We want researchers to conduct effective, honest, useful, and groundbreaking research. We can’t just give everyone money regardless of their ability to conduct effective research, so we implement grant competitions as a form of oversight. Researchers and projects are ranked based on past productivity, perceived value of the proposal, etc. The general effect of this is to greatly improve the efficiency of the spending compared to a random allocation of the money, but there are two ways in which this process can exceed its peak of ability to produce good research: First, over time, various interest groups and administrators impose more and more criteria for evaluating the quality of the research. Does it conduct analysis of gender differences? Does it use aboriginal populations? Does it include a collaboration with at least 4 universities, 3 provinces, and 5 disciplines? Now, in order to get the funding, the researchers try to jump through all these hoops rather than pursuing what would have seemed to be good research absent such criteria. Those wo succeed are not the best researchers, but rather those who are best at the politics of research. The presence of well-intentioned rules destroys the creative process. At the same time, intense pressure to perform (get grants or lose your job!) creates a culture of slight dishonesty. Rather than wanting to publish in Nature and Science because it means we’ve done good research, we want to publish there because our career depends on it. We develop a slight tendency to ignore results that contradict what we want to find (and can publish easily), and we conduct research that will boost our CV, whether or not it is good at generating knowledge. So, both for pressure on researchers and criteria for grant evaluation, intermediate levels are more productive than high levels.

2) Fishing Quotas

(Caveat: I’m guessing on this one, but it seems the principle must apply.) We want to protect fish stocks and biodiversity of oceans, so we impose quotas on the catch of various species. However, in most cases there are a few people who disobey the laws (which are often hard to enforce, especially offshore where fishermen from other countries can come in). This puts fishermen who follow the laws at a disadvantage. If the quotas are too small, the disadvantage is too large, and it will be ignored or circumvented more often. Compliance is thus likely to be highest at intermediate levels. The same principle likely applies to almost any good where too much regulation will increase the black market.
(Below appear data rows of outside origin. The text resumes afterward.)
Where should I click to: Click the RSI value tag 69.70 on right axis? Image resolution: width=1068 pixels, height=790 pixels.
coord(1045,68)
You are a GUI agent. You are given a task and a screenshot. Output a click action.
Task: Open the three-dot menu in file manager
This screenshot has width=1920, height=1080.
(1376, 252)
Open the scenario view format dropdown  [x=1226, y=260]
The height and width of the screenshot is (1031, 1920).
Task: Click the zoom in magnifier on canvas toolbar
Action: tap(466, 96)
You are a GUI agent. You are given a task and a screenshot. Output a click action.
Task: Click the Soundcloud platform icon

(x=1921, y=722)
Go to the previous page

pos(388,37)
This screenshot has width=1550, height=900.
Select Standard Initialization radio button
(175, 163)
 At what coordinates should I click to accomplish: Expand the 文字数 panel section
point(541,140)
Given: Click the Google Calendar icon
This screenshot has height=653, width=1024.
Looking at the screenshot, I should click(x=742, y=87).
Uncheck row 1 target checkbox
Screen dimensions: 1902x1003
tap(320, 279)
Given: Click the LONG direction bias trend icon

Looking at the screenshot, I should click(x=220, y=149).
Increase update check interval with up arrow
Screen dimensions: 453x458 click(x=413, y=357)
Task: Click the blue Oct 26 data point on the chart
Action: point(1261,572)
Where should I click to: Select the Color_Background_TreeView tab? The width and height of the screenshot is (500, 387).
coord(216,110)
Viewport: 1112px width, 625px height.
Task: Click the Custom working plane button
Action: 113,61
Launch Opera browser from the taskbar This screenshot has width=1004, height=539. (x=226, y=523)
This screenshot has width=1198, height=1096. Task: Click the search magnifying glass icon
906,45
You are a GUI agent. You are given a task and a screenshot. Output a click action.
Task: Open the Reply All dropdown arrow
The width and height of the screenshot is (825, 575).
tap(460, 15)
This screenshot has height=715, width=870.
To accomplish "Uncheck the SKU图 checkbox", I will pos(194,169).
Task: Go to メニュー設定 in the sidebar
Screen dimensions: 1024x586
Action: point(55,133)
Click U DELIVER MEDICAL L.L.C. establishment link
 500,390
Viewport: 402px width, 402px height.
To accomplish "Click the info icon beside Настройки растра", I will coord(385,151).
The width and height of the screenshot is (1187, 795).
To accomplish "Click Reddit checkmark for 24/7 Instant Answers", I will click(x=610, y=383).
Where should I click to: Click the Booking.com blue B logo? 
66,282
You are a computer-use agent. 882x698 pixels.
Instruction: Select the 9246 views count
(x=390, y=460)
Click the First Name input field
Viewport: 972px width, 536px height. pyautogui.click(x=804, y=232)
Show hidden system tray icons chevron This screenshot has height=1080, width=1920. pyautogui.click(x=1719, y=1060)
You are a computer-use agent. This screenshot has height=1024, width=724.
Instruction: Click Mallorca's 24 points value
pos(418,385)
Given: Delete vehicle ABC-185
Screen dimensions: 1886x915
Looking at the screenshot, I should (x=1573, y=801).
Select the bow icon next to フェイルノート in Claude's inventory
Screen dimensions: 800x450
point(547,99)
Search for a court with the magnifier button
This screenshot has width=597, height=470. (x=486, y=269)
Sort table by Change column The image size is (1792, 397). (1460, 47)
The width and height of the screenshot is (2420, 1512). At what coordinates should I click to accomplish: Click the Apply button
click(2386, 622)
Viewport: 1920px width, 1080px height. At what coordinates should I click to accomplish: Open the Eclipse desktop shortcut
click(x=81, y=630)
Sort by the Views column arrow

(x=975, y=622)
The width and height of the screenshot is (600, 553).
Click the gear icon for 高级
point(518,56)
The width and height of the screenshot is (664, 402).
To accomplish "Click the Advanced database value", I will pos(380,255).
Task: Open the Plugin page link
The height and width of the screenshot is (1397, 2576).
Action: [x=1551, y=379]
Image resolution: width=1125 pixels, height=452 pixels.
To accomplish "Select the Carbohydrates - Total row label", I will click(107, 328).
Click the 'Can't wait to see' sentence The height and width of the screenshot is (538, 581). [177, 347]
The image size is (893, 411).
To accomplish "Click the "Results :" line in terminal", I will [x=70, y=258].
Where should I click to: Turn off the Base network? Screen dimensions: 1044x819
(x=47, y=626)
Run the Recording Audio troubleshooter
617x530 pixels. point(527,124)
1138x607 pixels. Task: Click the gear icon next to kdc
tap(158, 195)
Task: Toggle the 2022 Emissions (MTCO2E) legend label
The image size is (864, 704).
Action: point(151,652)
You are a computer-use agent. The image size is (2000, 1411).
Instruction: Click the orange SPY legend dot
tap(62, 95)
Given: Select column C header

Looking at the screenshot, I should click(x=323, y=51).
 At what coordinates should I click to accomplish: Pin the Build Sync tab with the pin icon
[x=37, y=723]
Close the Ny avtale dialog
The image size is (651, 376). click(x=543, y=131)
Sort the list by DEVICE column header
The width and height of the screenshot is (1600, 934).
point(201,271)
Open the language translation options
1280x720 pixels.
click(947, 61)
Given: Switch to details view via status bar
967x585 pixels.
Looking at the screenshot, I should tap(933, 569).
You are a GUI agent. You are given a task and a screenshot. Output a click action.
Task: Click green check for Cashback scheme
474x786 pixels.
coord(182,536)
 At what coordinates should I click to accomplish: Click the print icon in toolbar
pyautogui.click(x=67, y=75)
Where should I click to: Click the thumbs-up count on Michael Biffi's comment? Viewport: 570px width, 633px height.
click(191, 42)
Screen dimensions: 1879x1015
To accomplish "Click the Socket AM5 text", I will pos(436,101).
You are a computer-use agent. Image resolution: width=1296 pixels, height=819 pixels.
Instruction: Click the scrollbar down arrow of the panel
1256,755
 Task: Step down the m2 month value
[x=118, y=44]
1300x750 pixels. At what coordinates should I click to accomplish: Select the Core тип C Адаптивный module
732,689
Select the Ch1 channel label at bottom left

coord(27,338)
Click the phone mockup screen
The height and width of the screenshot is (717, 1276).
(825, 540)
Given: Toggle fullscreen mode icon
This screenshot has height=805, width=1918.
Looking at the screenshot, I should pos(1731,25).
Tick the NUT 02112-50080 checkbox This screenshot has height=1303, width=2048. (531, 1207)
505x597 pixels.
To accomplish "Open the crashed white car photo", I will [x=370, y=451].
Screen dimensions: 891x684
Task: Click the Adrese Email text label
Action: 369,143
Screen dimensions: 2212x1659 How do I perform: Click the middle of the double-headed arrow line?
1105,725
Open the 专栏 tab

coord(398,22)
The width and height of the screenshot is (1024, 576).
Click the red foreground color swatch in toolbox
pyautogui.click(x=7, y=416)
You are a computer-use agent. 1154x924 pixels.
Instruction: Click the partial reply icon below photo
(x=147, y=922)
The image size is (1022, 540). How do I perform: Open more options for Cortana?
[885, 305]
From a political perspective, this principle is interesting because it means that in most cases both the extreme right and extreme left are liable to produce disastrous outcomes. Polarization of society means that there are fewer people working in the middle to create effective policies, and more a tug of war between the extremes. Even when this results in compromise, it may be a compromise that involves far too much regulation in some places and far too little in others, rather than a balanced amount throughout.